Data science foundations exam Part II

Hello. I have a couple of issues with the part II exam for data science foundations. The exam is composed of 6 questions. 3 of which are SQL, and the other 3 are python. The SQL questions are fine but there seems to be a bug with the Python questions. The first question is a loop. The question has a dictionary with items and their prices, and it wants me to create an empty list, then a loop which adds any odd prices to that empty list. So far so good. But then, whenever I try my code, it says I didn’t iterate over everything. I try again. I make another code. I have ChatGPT generate something, with all the same output. I managed to get the code from someone on this forum, and I will include it here if anyone needs it:
for i in range(len(all_items)):
if i % 2 == 0:
discounted_items.append(all_items[i])
print(discounted_items)

This is completely ridiculous. My code was with the exact same output as this and I don’t get the question correct. I guess it needs me to use range? It wasn’t mentioned to use range in the question though. They just wanted a loop. Moving on to the next question. The question has variable which are starting_money, num_of_items (or something like that), and then item_price. It asks me to make a function which iterates over the money, checks the item price, and deducts it from my money. Basically to check how many items I can buy with the money I have. So far so good. I write the function. It’s wrong. It says: “Something seems wrong. Check if the testing code at the bottom is still there. If it is, then check your math.” The code literally outputs everything correctly. I tried doing it differently, making ChatGPT do it, but nothing.
Then the third question, which asks me to do this:
The following dictionary contains the test scores of students in three different components of an exam:

test_scores = {“Gina”:[80, 72, 90], “Javed”:[88, 68, 81], “Siobhan”:[80, 82, 84], “Pedro”:[98, 96, 95], “Marcel”:[78, 80, 78], “Dilip”:[64, 60, 75]}
However, the teacher realizes that there was an error in one of the questions in the first component of the exam.

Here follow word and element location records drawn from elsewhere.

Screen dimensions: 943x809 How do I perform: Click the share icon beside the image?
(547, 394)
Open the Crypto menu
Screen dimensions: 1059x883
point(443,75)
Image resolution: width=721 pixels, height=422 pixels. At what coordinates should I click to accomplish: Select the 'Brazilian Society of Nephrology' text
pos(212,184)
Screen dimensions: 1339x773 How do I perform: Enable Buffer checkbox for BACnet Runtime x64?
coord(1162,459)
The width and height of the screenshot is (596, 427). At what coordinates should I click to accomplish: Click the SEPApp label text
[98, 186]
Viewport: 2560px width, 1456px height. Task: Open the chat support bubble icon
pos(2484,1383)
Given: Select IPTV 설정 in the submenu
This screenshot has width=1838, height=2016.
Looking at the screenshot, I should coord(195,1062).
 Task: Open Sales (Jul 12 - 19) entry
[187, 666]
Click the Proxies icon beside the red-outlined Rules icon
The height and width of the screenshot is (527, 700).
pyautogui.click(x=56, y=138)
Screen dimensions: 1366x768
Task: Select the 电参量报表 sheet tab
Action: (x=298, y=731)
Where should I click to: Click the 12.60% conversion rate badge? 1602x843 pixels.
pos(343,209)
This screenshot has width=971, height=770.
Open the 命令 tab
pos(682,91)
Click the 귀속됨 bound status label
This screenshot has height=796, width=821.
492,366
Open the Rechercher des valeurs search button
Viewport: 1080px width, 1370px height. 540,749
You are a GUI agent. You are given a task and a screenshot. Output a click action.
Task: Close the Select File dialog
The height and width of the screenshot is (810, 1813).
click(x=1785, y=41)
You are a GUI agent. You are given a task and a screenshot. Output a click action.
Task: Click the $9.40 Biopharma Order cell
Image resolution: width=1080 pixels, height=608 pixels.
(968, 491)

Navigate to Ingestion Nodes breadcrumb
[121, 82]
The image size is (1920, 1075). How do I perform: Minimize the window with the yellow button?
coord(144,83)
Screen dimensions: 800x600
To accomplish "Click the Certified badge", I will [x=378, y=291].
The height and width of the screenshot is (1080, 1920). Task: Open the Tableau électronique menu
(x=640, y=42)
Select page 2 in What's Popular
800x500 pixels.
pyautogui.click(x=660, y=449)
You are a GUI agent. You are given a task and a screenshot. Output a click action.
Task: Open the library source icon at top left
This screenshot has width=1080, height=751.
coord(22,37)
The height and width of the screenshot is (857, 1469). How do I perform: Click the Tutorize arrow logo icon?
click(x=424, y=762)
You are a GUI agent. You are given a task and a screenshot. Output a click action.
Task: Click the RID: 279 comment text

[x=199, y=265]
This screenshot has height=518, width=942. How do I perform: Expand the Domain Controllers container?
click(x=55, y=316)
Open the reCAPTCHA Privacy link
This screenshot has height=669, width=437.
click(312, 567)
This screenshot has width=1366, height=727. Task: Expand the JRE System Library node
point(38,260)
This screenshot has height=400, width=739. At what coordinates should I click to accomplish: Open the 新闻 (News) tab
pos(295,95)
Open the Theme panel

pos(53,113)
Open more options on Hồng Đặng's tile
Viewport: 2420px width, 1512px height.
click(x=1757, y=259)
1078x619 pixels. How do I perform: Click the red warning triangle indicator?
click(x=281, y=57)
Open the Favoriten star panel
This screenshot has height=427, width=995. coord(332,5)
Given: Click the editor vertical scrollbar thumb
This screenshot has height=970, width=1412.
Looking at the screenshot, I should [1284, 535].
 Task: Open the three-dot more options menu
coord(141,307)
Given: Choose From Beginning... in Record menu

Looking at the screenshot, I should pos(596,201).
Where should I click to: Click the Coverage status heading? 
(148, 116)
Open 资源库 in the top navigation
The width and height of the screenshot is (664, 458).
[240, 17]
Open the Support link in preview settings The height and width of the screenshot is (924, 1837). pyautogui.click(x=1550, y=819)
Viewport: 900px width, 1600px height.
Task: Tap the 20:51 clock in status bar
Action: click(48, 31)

Modify test_scores to reflect this change by adding 1 point to the first component of each student’s exam. (Hint: use a for loop!)
Write it into a text file, modified_scores.txt.

I then do as asked, here is my code:
test_scores = {“Gina”:[80, 72, 90], “Javed”:[88, 68, 81], “Siobhan”:[80, 82, 84], “Pedro”:[98, 96, 95], “Marcel”:[78, 80, 78], “Dilip”:[64, 60, 75]}

print(test_scores)

Modify dictionary

for student, scores in test_scores.items():
scores[0] += 1
print(test_scores)

Write to a text file

with open(“modified_scores.txt”, “w”) as f:
for student, scores in test_scores.items():
f.write(f"{student}: {scores}\n")
Then it displays:
{“passed”:false, “errorMessage”: “Did you write the modified scores to the modified_scores.txt ?”} {“passed”: false, “errorMessage”: “Expected new file modified_scores.txt to be created.”}

I tried two other codes. I tried ChatGPT, and I even tried codes off this forum, to no avail. I can’t pass my exam, which means I can’t get my certificate. It’s really important I get the certificate, since it would help me a lot considering I’m in high school, and completing a Data analyst: Machine learning specialist career path and getting a certificate is important to me. And if it weren’t my certificate that’s important, I could never rest knowing I failed an exam. So if anyone has a solution to this or if codecademy could fix this, I’d appreciate that. Thank you.

Task is much simplier than you do it. Write dictionary text to .txt file by converting it to a string:

with open(“modified_scores.txt”, “w”) as f:
f.write(str(test_scores))
1 Like

The code for the last one wasn’t mine, it’s from someone off the forums. I tried my own which was something like this, but it didn’t work.

Have you found a solution? Having the same issue.

No unfortunately. They told me to contact them with the link, but I forgot and honestly don’t have time to deal with problems right now . Send them an email with the link of the questions. If they help, just respond back here with the solution.